*** Data for review ***

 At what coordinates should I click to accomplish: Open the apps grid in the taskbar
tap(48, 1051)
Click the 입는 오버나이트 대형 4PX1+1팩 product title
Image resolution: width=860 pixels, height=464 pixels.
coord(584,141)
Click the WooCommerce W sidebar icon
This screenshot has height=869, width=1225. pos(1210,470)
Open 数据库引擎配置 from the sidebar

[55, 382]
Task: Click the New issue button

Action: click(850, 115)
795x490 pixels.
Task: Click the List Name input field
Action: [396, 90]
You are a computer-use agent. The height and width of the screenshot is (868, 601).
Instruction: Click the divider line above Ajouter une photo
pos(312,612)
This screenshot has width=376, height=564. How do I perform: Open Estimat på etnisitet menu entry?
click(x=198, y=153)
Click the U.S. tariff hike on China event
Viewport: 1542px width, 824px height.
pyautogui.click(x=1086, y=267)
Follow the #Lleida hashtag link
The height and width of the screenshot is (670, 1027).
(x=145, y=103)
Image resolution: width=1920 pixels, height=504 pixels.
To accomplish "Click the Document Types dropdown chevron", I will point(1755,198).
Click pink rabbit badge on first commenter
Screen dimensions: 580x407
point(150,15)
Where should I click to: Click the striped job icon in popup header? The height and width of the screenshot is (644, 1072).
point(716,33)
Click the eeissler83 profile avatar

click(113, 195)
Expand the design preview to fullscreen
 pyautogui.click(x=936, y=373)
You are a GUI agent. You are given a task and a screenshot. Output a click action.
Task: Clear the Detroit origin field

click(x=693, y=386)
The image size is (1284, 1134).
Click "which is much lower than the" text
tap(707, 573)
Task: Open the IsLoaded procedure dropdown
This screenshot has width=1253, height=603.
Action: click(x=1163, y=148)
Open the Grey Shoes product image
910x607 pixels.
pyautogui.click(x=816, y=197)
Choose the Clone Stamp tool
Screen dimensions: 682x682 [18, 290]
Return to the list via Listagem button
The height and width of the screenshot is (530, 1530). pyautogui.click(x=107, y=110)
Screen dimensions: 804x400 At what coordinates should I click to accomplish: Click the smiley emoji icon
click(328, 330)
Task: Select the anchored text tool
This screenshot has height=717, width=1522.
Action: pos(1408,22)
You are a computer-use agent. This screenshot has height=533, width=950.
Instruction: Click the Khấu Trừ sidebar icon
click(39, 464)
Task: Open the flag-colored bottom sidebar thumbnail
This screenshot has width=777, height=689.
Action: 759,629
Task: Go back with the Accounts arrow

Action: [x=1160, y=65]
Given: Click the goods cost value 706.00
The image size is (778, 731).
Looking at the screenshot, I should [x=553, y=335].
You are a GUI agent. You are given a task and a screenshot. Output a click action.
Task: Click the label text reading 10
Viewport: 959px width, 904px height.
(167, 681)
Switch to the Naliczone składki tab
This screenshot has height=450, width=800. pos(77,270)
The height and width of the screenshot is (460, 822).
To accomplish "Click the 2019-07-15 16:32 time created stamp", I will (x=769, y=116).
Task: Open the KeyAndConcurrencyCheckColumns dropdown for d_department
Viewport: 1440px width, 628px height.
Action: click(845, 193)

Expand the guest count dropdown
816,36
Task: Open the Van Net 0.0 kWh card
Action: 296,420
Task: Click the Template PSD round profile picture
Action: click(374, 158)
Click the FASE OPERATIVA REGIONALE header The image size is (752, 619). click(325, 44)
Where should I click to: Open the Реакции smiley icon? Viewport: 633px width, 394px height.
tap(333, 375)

*** End of Data for review ***

> [Work required]:
Tally up the lines of the listing containing the word "product". Give only the total.

> [Answer for this exercise]:
2